You know what? I think it’s ok to be a little bit angry about this right now. I agree it’s a bit crappy to think that decorating your apt. is more important than dealing with GM situation especially if she claims to be so worried about it. I do think you handled it very well. Remember, though, FOBD, it’s all about her right now in her mind, so she’s not going to be logical in her interactions with you. Just isn’t going to happen and don’t expect it.
Yup, like 2Step said, she’s pushing your buttons. Don’t let them be pushed. In my experience, the button pushing stage gets pretty intense. Refer to Wanda where her H is really being a jerk. He took her one and only shovel for goodness sake! It’s also about time that you do some redecorating of your own! This was suggested before and it’s time to hightail it! I’m thinking man cave. I wish we were all there because we would all love to help you on this project!

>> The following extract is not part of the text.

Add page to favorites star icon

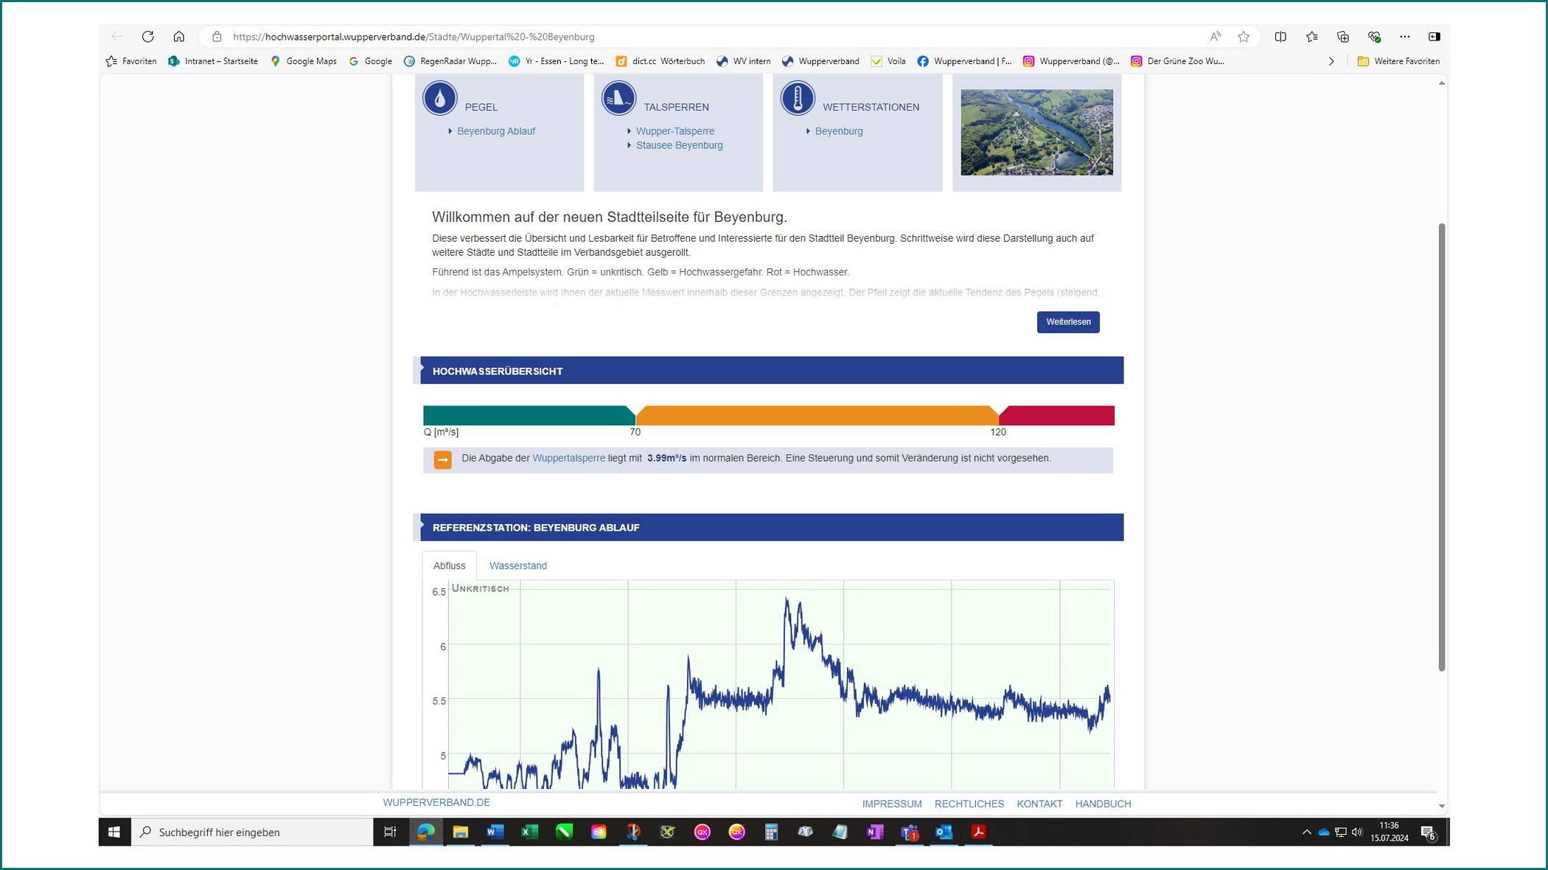(1244, 36)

Ok, some really important things to highlight here like 2Step said. She was happy for awhile when she moved to her first place. Then, that didn’t pan out for her. Now, she’s on place #2 and this is definitely going to be the change she is looking for right??? Ummmm… wrong. That probably won’t pan out either. These WAS’s are looking for something, but most of them don’t have a single clue what and tend to attribute their issues to the wrong things and therefore cure their issues with the wrong things. She wasn’t happy, ok, that’s fine. Don’t you find it strange, though, that she chooses someone so far away to carry on an EA with? I mean if she was serious, wouldn’t she choose someone closer??? And she’s being a jerk because she’s got some confidence about her. Badly placed confidence, though, and that will also come crashing down around her. Listen, it’s tough out there and when the knocks start coming for her (and they will), what is she going to do then? You have an advantage in this situation, you have KNOWLEDGE. I’m willing to bet that she has no idea what is coming next in this process. She is in reaction mode full speed. That is why 2Step is really stressing that you stay out of reaction mode completely.
Your C – yes, I am very concerned about his advice. Sorry, I’m in the minority here and have been a couple of times in regards to reactions to your C’s advice. You have a goal here and I just think you should be supported in that goal because it is a good one. If you wanted to jump off a bridge, then no, I don’t think you should be supported on that. But you want to save your marriage and that’s an excellent goal. And I know he thinks and you think he’s just trying to protect you. But at the end of the day, I don’t think he is. I just have a real hard time with the advice to escalate things when it is your goal to calm them down. It just doesn’t make sense. And I understand what you said about liability, but you had those liabilities in your marriage?? You took that responsibility when you said, “I do.” Now, if she gets out of hand, then it’s time to reevaluate. I get it. But, I don’t think you’re there. So I would do anything possible not to escalate. Time is on your side right now and I would take full advantage of that. She doesn’t want to hand those rings back for a reason. Don’t force her hand by filing before you are ready to end it.
Now, I am really sorry that you had a bad day and you broke down. (((hugs))) All of this is to be expected so don’t put pressure on yourself to feel any other way than how you are feeling. That just prolongs the pain. Just allow yourself to feel it. We are all here for you to listen so keep talking. You may not always believe this, but you are DOING GREAT. You have taught me a few things so I know you know what to do here. I know you know what to expect. Keep working the program, be patient and wait. As I am always being told, change yourself and your W will have to change.
I pray for your peace constantly. Take care of yourself!